Thread: Integration Limits

My question is as follows: In learning integration, I was taught to change the limits of integration when using u-substitution and solve accordingly. However, now that I am solving definite integrals involving inverse trigonometric functions, my calculus book is no longer making substitutions for the limits of integration based on u-substitutions that I am making? Please explain..........

Originally Posted by kaiser0792

My question is as follows: In learning integration, I was taught to change the limits of integration when using u-substitution and solve accordingly. However, now that I am solving definite integrals involving inverse trigonometric functions, my calculus book is no longer making substitutions for the limits of integration based on u-substitutions that I am making? Please explain..........

Try posting the actual questions.

It is not necessary to change the limits, you can always convert the function back to a function of $\displaystyle x$ and then substitute the $\displaystyle x$ values.

But my problem is that when the book was teaching u-substitution, I understood that unless limits of integration were changed that the final answer would have to be changed back in terms of x. However, in the chapter on integration of inverse trig functions, the book uses u-substitution but doesn't change the limits of integration in terms of u and just integrates as if the integral was written in terms of x. So how is it that in some instances, u-substitution warrants changes in limits of integration, and in other instances, u-substitution is used but the limits of integration are not changed to compensate for the u-substitution?

Originally Posted by kaiser0792

But my problem is that when the book was teaching u-substitution, I understood that unless limits of integration were changed that the final answer would have to be changed back in terms of x. However, in the chapter on integration of inverse trig functions, the book uses u-substitution but doesn't change the limits of integration in terms of u and just integrates as if the integral was written in terms of x. So how is it that in some instances, u-substitution warrants changes in limits of integration, and in other instances, u-substitution is used but the limits of integration are not changed to compensate for the u-substitution?

So like I said, post the specific problem with what the book has instructed, and we will be able to explain why they didn't change the limits with the substitution.

Definite Integral evaluated from 0 to 1/6: 1/(1-9x^2)^1/2 dx requires u-substitution of u=3x, but the final answer does not reflect a change in limits of integration from 0 to 1/2 based on the u-substitution of u=3x. The integral is evaluated from 0 to 1/6 even though u-substitution was employed and the answer is pi/18. So again, my question is this: in other instances, the limits of integration would be changed to (0 to 3(1/6) or (0 to 1/2) based on the u-substitution, but in this case they are not changed and the integration is done based on the original limits of integration even thought u-substitution was used?????
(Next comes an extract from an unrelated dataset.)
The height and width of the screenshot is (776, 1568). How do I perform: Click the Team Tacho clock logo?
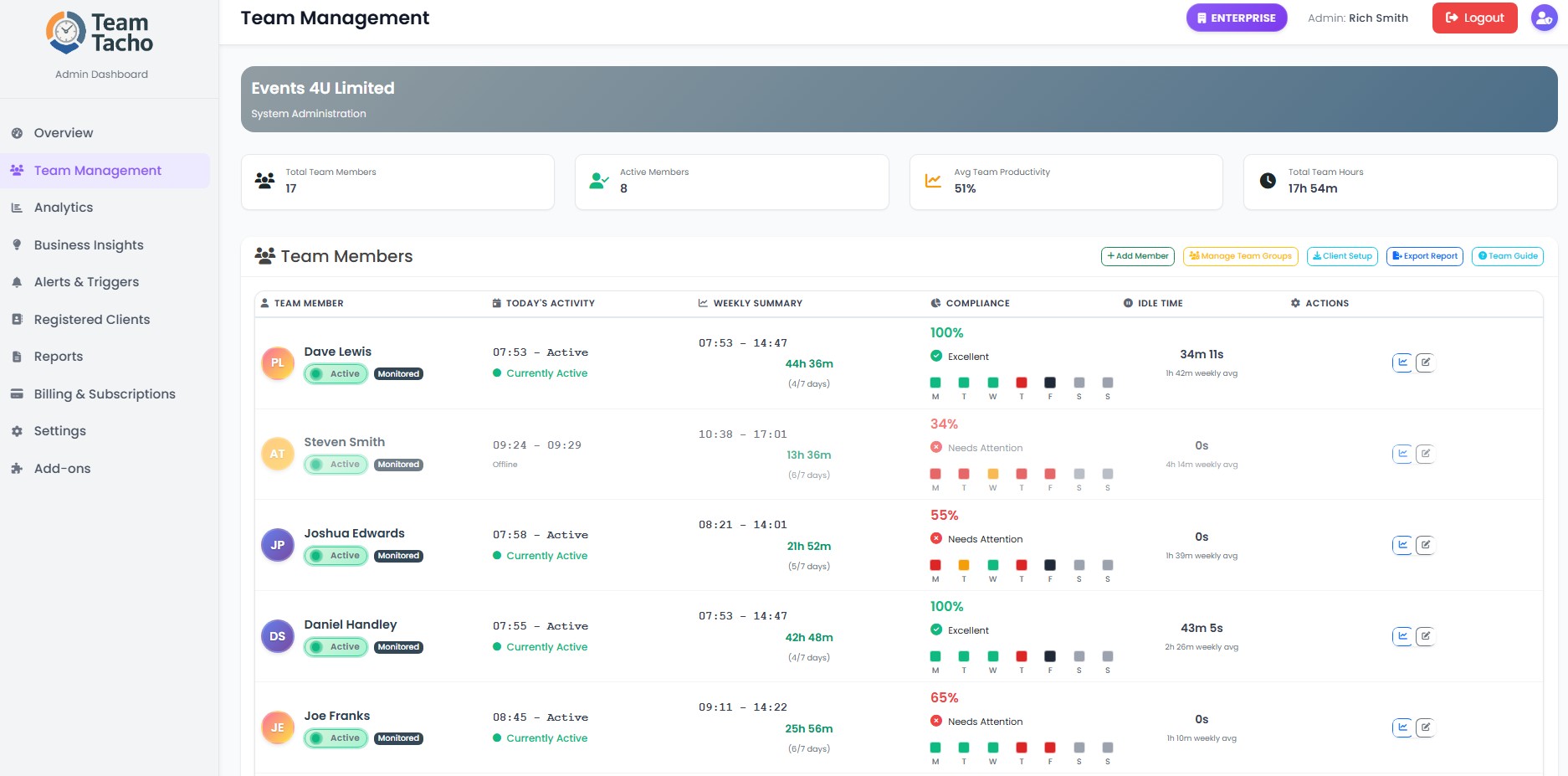65,33
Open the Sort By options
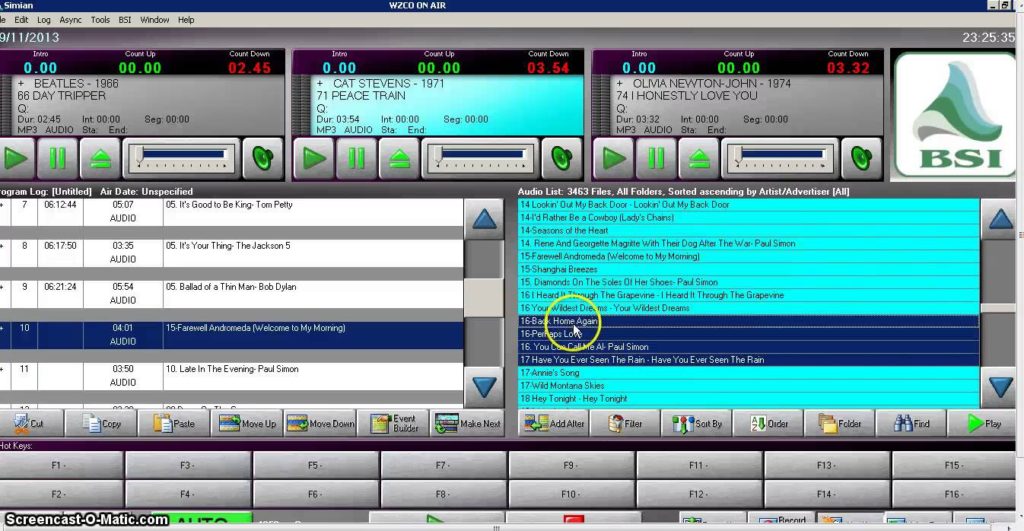This screenshot has width=1024, height=531. click(x=698, y=423)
Originally Posted by kaiser0792

Definite Integral evaluated from 0 to 1/6: 1/(1-9x^2)^1/2 dx requires u-substitution of u=3x, but the final answer does not reflect a change in limits of integration from 0 to 1/2 based on the u-substitution of u=3x. The integral is evaluated from 0 to 1/6 even though u-substitution was employed and the answer is pi/18. So again, my question is this: in other instances, the limits of integration would be changed to (0 to 3(1/6) or (0 to 1/2) based on the u-substitution, but in this case they are not changed and the integration is done based on the original limits of integration even thought u-substitution was used?????

Did they convert the integral back to a function of $\displaystyle x$ before they substituted the limits?
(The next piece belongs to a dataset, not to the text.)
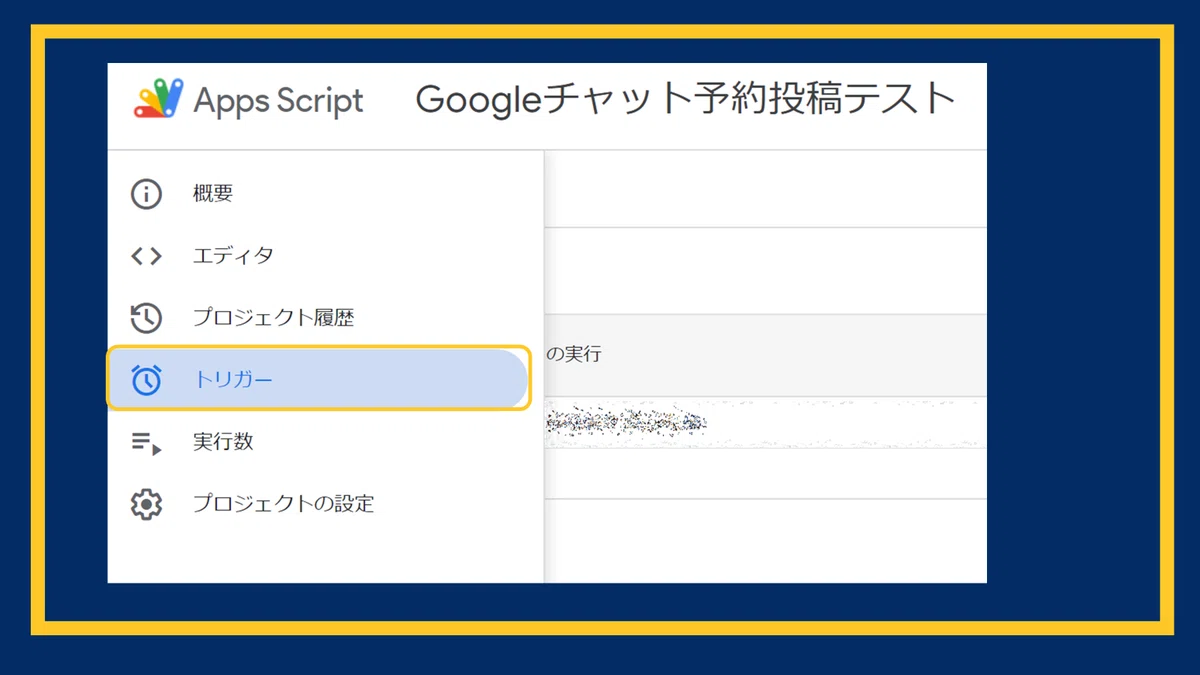Click the empty row below the blurred entry
Screen dimensions: 1200x675
766,473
If you are saying they integrated $\displaystyle \int_0^{1/6} \frac{dx}{\sqrt{1- 9x^2}$ by making the substitution u= 3x so that du= 3 dx and then writing it as
$\displaystyle \frac{1}{3}\int_0^{1/6}\frac{du}{\sqrt{1- u^2}}= \frac{1}{3}\left[ sin^{-1}(u)\right]_0^{1/6}= \frac{1}{3}sin^{-1}(1/6)$
which is about 0.05582, then that is just wrong.

Correct is either
$\displaystyle \frac{1}{3}\int_0^{1/2} \frac{du}{\sqrt{1- u^2}}= \frac{1}{3}\left[ sin^{-1}(u)\right]_0^{1/2}= \frac{1}{3} sin^{-1)(1/2)$ which is about 0.17453

or replacing [tex]sin^{-1}(u)[tex] with $\displaystyle sin^{-1}(3x)$ to get $\displaystyle \left[\frac{1}{3}sin^{-1}(3x)\right]_0^{1/6}= sin^{-1}(3(1/6)= sin^{-1}(1/2)$ and again, about 0.17453.